==== RECORDS FOR THE TASK ====

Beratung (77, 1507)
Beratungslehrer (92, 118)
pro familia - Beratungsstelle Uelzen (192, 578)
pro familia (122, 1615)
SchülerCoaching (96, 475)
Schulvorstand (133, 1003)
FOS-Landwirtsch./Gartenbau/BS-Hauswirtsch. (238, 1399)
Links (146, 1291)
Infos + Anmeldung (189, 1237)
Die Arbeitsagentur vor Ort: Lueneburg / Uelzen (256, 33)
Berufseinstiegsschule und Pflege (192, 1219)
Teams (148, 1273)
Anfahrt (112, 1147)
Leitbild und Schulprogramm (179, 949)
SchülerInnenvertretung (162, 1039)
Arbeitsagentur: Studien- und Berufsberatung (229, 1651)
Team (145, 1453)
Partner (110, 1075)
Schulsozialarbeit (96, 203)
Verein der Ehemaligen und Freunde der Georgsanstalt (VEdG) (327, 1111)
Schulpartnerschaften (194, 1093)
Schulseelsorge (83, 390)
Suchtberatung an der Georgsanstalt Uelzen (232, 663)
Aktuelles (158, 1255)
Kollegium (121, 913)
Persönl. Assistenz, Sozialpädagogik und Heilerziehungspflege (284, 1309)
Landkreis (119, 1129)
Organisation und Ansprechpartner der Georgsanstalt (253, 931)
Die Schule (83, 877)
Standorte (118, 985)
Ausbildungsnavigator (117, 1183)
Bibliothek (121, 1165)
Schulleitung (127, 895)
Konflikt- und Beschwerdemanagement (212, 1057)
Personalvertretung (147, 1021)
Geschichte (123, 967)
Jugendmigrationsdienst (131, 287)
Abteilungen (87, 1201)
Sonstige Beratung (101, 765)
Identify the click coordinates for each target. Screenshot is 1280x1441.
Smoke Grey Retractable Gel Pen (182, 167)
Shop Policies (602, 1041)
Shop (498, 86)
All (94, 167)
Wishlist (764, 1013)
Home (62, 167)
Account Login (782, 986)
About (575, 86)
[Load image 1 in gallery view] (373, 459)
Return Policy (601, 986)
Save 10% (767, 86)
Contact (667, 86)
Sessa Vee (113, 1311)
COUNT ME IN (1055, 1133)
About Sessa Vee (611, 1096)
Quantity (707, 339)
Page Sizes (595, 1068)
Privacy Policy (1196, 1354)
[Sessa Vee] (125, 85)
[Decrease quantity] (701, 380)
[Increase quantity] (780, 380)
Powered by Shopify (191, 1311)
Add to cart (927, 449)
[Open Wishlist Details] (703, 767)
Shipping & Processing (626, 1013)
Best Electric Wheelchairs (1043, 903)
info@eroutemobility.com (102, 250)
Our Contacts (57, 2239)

====

A bare number is all that is asked for: the count of lines above that include "Georgsanstalt".

3